Ask any battle hardened software developer about their past jobs, many will recount a story of the time they joined Dot Com Unicorn, Inc., only to find their product teams were more akin to firefighters than calm, methodical engineers. My personal anecdote is from 2013, when I was a Site Reliability Engineer (SRE) at LivingSocial. I was discussing with then CTO, Aaron Batalion, about the state of our codebase, and the effects of rapid growth. As an SRE, I was battling my fair share of fires, and many other teams were working hard to detangle our monolithic app into more distinct services. To me it felt we were paying a very high price for the technical debt the company had taken on. Perhaps a little more planning along the way could have left us in a better state, without affecting growth. Aaron’s position was that neither of us may have a job if the company hadn’t grown as quickly as it did. While he may have been right, it was clear to me that the current state of our codebase was a risk to our ability to maintain and grow our market position. We were simply not able to deliver on many requests from management because we were too busy refactoring critical subsystems.

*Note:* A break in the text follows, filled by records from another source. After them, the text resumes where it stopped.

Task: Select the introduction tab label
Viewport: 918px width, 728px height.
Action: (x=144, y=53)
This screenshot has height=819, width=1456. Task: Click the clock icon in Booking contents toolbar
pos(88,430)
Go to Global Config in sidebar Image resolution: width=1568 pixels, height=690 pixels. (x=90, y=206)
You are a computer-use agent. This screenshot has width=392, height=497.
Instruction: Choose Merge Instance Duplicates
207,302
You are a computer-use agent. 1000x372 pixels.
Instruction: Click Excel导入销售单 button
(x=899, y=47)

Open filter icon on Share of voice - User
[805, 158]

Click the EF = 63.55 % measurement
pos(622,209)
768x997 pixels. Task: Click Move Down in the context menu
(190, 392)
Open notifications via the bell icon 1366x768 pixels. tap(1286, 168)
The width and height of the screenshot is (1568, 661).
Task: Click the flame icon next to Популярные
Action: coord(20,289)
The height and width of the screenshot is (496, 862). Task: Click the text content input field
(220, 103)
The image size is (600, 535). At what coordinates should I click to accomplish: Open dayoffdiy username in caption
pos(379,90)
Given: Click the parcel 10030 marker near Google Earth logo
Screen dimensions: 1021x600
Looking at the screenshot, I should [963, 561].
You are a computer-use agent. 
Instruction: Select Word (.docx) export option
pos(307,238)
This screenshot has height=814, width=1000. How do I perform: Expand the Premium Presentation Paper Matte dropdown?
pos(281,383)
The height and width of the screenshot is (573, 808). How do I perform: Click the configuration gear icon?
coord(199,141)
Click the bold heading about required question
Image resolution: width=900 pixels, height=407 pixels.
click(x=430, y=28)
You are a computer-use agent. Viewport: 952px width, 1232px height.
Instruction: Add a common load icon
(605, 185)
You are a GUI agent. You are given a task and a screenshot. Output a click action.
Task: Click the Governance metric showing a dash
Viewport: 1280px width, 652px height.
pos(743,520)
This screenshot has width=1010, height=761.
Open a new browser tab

When asked why we write unit tests for our code, many developers will reply that it can help reduce bugs. Bugs are unwanted because customers dislike them, therefore bugs are a risk to the success of a product. This may seem like a redundantly obvious statement, but risk is an important distinction.

When we start seeing code as risk, we take on a clearer perspective about the impact our decisions can have on the success of a product, rather than simply the quality of its code. Ask yourself: Is it worth the risk of using a “hack”, instead of spending a little more time to find a correct solution? Is it worth the risk not writing a unit test for a new feature? Is it worth the risk not waiting for a team member to review a change? In isolated situations it may make sense to take on the risk, but in general these kinds of risk should be avoided. Failure to be cognizant of risk on a daily basis can compound over time into a situation such as the one I experienced at LivingSocial.

Removal of unused code is one method of reducing risk. This article perfectly exemplifies the risk that unused code can pose. The New York Stock Exchange lost hundreds of millions of dollars by reusing a feature flag that awakened code that had not been used in years. The resulting downtime time cost them effectively $10 million per minute.

Many development practices designed to mitigate risk by producing more clean, succinct code can be very resource intensive, and sometimes even subjective. Removing unused code is comparatively straightforward, and requires very little effort. Regardless of the programming language you use, I strongly believe removing unused code should be a fundamental practice of professional software development.

For those using Swift, you may want to consider Periphery for identifying unused code in your projects.